_What you need to do_. Restate word for word the line containing "Viewport: 868px width, 495px height." and each line that follows it, through the last line below, and nothing else.

☆ ☆ ☆ ☆ ☆ ☆ ☆

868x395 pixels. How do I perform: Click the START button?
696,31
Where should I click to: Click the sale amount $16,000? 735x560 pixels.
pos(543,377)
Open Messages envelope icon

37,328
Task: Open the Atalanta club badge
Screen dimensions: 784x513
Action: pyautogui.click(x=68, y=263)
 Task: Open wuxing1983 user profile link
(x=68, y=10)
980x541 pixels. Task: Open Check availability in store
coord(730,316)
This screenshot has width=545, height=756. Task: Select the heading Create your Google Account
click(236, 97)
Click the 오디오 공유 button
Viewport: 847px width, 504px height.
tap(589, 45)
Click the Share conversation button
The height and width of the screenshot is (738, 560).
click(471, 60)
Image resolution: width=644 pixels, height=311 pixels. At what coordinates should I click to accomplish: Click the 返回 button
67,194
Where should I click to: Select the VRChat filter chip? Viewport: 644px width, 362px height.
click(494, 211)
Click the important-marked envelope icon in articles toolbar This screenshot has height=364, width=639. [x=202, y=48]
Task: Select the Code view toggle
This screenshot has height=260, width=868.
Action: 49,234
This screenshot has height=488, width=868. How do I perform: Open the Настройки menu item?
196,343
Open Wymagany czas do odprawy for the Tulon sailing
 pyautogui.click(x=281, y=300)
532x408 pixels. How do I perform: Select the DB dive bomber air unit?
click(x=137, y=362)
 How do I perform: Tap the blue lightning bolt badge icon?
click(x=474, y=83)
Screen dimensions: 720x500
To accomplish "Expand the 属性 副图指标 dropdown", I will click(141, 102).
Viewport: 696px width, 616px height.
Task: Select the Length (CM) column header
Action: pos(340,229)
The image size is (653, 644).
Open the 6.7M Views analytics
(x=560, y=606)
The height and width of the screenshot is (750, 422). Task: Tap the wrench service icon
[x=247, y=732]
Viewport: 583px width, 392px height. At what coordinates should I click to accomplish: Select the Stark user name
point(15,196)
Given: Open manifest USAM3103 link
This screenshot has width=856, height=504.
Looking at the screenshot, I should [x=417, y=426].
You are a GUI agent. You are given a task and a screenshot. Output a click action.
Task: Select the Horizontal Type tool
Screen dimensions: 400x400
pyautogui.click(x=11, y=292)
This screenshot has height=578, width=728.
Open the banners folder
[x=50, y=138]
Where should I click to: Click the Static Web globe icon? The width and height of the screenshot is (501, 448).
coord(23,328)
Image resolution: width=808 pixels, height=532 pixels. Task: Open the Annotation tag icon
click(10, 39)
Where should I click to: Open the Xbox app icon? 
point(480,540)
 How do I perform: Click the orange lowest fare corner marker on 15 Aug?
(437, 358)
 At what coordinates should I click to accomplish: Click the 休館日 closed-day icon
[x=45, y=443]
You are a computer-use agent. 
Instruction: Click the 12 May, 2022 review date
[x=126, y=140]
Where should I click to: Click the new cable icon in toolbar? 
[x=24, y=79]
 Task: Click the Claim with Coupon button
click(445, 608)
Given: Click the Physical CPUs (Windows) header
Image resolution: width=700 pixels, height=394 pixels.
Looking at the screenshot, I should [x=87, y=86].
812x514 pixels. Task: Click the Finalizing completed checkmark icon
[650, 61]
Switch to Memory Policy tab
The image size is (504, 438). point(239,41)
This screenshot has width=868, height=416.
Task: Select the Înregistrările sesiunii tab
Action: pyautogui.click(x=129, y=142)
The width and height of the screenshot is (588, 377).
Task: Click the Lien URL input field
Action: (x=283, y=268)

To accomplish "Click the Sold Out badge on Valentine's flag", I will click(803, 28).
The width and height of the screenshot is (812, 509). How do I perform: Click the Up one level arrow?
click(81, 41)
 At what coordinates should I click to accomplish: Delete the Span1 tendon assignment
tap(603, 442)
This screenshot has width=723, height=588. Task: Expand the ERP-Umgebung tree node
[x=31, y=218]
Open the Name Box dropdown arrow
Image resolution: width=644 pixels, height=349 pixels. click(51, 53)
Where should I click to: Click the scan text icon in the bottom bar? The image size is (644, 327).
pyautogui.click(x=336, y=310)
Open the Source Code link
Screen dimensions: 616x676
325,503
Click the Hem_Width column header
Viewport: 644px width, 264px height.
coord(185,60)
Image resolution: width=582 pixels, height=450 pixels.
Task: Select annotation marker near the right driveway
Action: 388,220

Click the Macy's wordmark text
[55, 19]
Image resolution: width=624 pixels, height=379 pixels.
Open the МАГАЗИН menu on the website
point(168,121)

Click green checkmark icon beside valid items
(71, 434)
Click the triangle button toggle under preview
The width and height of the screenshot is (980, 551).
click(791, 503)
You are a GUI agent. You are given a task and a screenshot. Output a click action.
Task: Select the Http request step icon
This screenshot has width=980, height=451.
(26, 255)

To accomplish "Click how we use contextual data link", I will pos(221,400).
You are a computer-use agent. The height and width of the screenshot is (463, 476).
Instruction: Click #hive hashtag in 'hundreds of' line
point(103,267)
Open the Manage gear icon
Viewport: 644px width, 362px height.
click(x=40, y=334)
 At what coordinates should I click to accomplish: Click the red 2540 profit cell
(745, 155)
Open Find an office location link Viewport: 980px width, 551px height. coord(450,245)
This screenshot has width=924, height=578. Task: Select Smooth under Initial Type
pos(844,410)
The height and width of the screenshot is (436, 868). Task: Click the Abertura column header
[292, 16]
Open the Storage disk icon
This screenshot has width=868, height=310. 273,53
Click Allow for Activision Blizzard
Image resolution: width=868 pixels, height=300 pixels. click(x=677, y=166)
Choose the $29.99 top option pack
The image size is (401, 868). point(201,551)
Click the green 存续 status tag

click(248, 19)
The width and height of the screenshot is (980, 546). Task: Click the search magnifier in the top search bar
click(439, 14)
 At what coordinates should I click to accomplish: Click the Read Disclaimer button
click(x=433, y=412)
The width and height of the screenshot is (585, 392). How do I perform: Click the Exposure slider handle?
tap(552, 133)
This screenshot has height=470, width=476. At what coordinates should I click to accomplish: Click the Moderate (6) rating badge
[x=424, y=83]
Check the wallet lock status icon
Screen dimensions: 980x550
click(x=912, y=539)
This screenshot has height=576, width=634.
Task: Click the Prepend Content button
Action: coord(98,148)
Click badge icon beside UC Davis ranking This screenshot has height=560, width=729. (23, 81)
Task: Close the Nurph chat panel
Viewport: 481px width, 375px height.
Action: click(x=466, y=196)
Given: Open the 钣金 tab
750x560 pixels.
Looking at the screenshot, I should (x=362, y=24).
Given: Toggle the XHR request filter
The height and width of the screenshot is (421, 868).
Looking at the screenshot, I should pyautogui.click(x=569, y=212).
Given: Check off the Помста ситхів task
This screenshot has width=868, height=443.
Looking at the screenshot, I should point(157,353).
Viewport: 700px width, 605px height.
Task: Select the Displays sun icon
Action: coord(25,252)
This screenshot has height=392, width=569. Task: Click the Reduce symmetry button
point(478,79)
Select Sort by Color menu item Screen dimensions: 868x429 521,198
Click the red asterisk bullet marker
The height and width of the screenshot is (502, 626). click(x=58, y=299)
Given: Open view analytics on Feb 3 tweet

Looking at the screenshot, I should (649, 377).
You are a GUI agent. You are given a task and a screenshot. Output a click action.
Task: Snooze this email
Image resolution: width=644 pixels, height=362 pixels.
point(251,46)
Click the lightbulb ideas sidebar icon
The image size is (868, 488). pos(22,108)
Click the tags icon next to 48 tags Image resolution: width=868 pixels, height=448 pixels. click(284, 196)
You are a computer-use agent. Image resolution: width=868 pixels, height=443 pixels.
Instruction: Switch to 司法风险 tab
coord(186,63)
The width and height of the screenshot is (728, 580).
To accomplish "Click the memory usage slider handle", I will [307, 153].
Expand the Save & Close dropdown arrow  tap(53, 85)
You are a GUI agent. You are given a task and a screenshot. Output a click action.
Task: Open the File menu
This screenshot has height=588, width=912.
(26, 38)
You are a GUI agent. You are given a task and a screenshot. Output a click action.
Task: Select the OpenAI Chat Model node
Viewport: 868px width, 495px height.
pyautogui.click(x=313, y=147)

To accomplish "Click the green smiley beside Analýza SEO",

☆ ☆ ☆ ☆ ☆ ☆ ☆

_Solved exercise_.
Viewport: 868px width, 495px height.
pyautogui.click(x=313, y=147)

To accomplish "Click the green smiley beside Analýza SEO",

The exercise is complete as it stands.